* [Passage]
In China, the category’s development shows how quickly this can move. Euromonitor argues that mainland China’s new-style tea drinks have been driven by the pursuit of health and a more sophisticated taste in bubble tea. Earlier waves of milk tea were often novelty-led and price-led. As incomes rose, consumers traded up. Euromonitor points to brands such as HeyTea and Nayuki as companies that energised demand through cheese tea, fruit tea, reduced-sugar options, and store environments designed as comfortable “third places.” It adds that consumers were willing to pay a premium for these beverages, and that from 2015 to 2019 sales for HeyTea and Nayuki in China grew at CAGRs of 53% and 358% respectively. The broader lesson is that people did not abandon tea culture. They reinterpreted it through quality signals, better ingredients, and a more modern retail experience.

That shift has a direct bearing on dairy. In older milk tea models, milk was often a functional ingredient, and sometimes not milk in any meaningful sense at all. Creamers, powders, syrups, and stabilised blends did much of the work. In more premium formats, the logic is different. The dairy component is now part of the proposition. Nayuki’s own 2024 annual report described its positioning around less sugar and higher-quality ingredients, specifically highlighting fresh fruits, high-quality tea leaves, and fresh milk instead of syrup, tea powder, and creamer. That is a useful brand example because it shows how ingredient choices have become part of consumer-facing positioning, not just back-end formulation.

* [The data]
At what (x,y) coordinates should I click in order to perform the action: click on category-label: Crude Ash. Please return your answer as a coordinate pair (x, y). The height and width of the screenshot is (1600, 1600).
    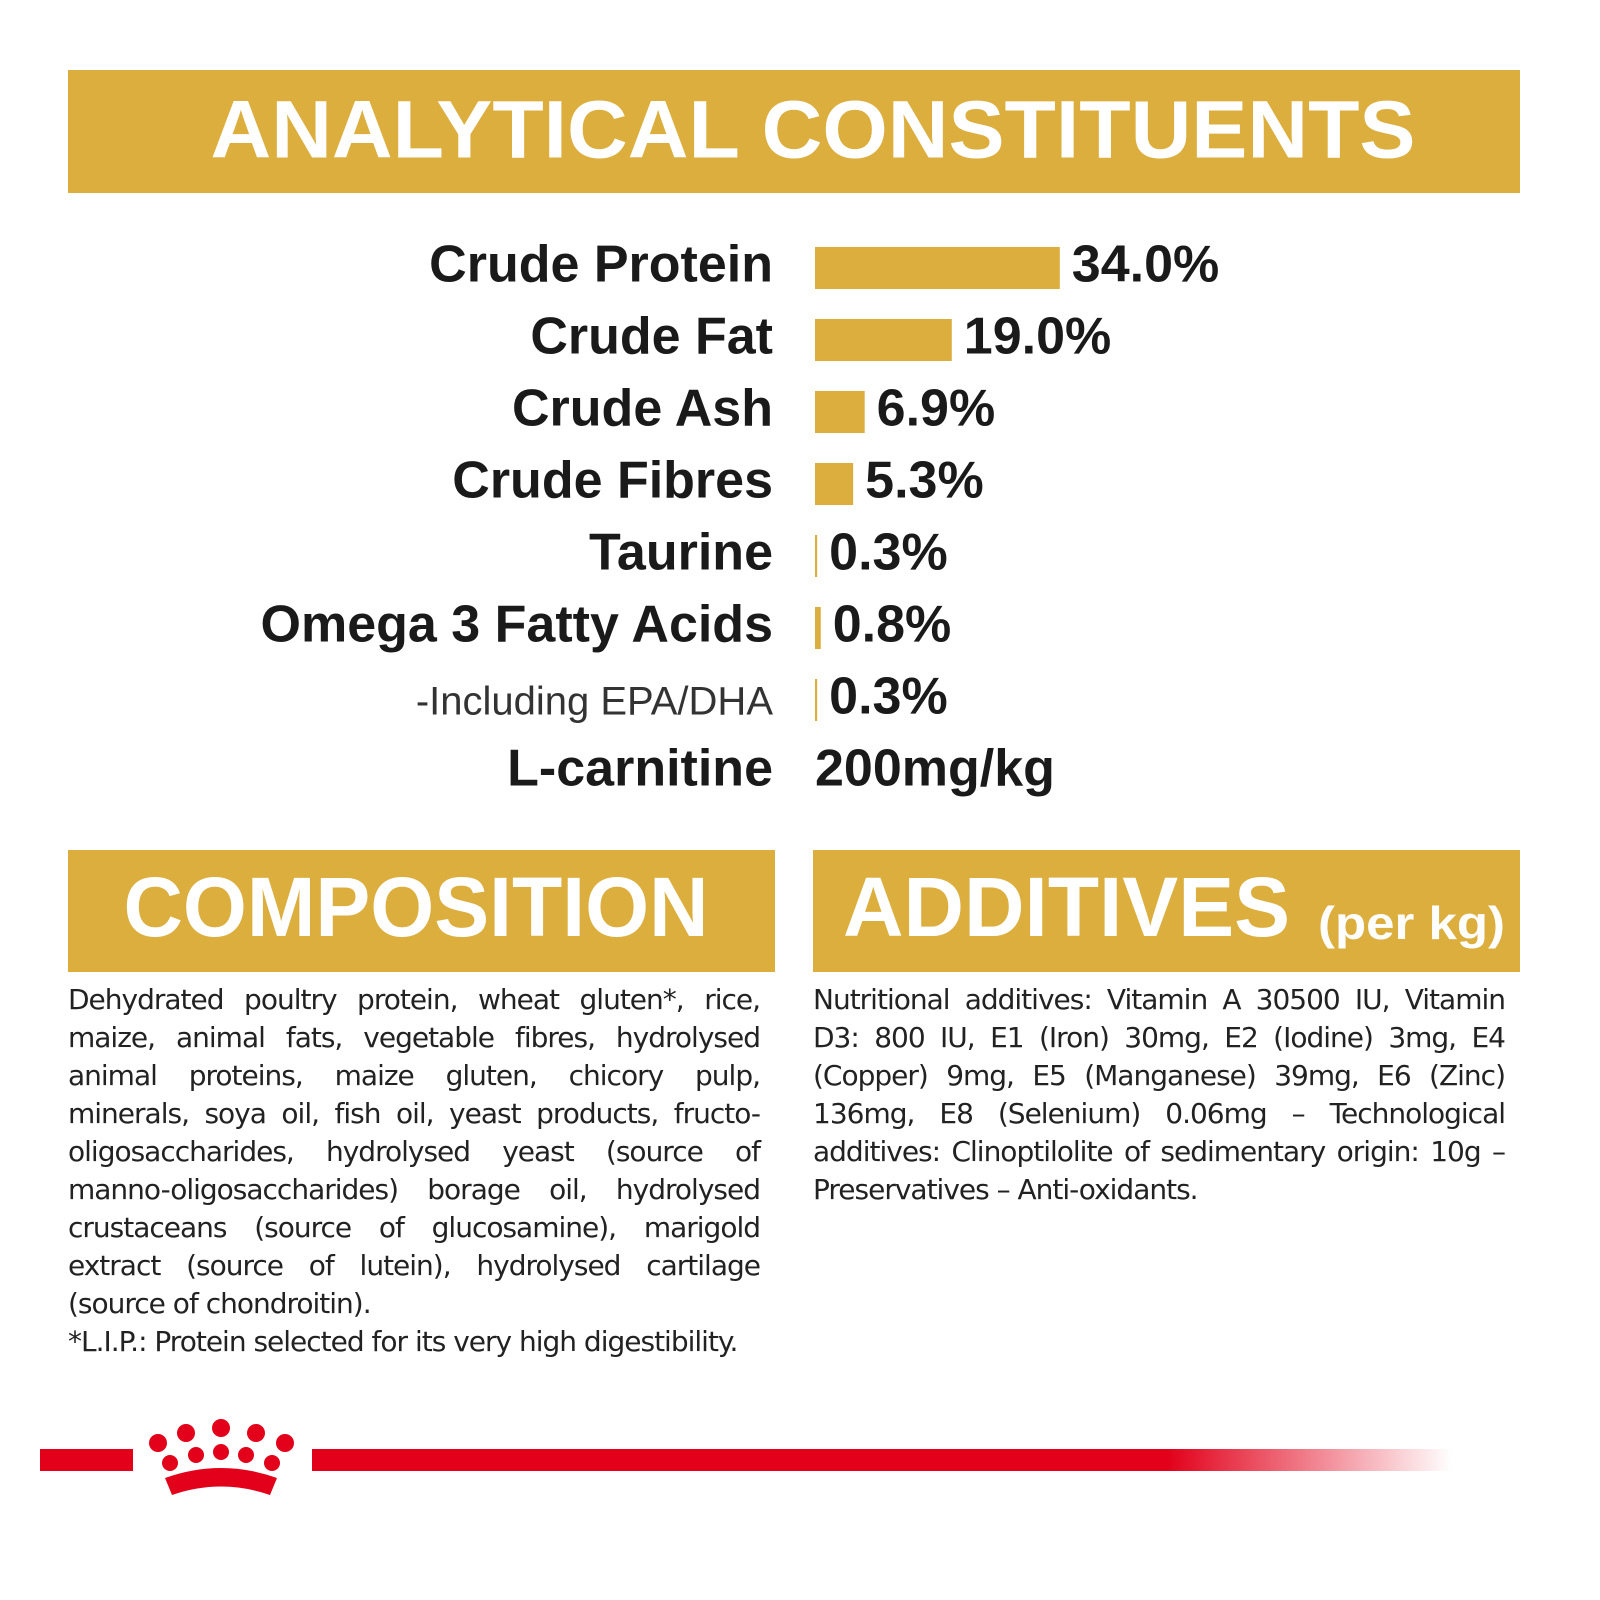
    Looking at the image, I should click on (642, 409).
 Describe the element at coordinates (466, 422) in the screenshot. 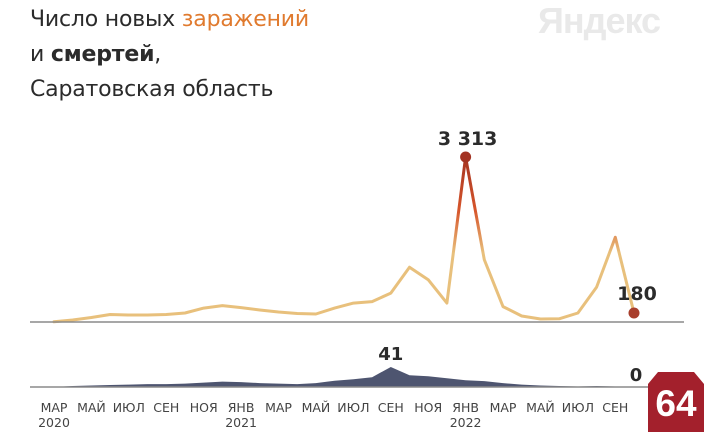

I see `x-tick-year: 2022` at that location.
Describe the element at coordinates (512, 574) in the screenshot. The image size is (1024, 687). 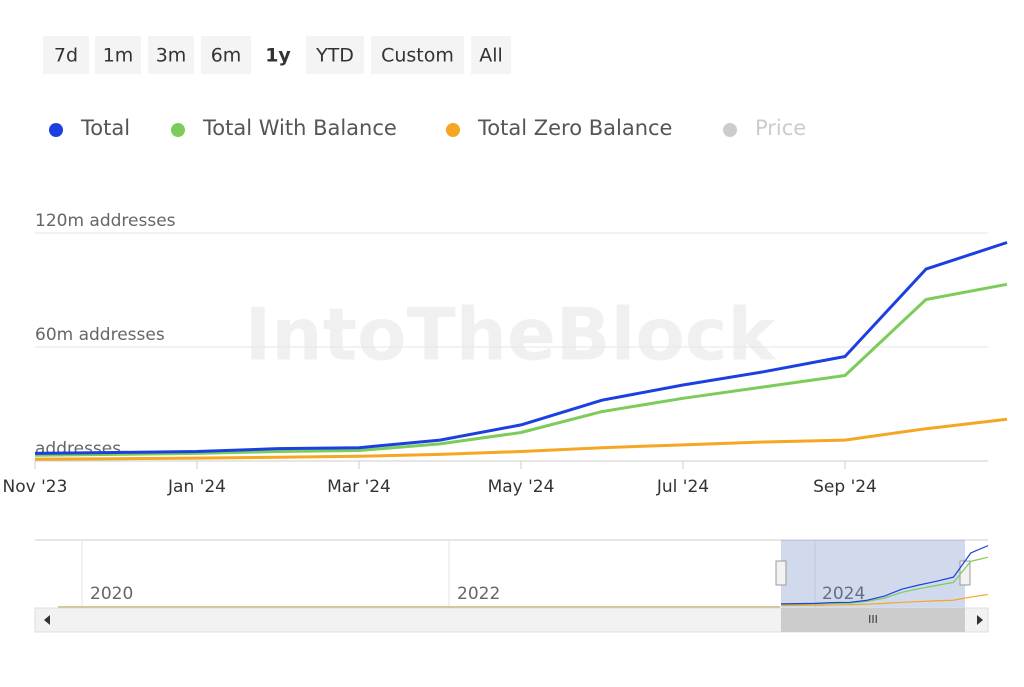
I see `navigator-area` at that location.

* [Job item] In the passage on China's tea drinks, at what compound annual growth rate did Nayuki's sales in China grow from 2015 to 2019? The lines are separate material, unrelated to the passage on China's tea drinks.

* [Result] 358%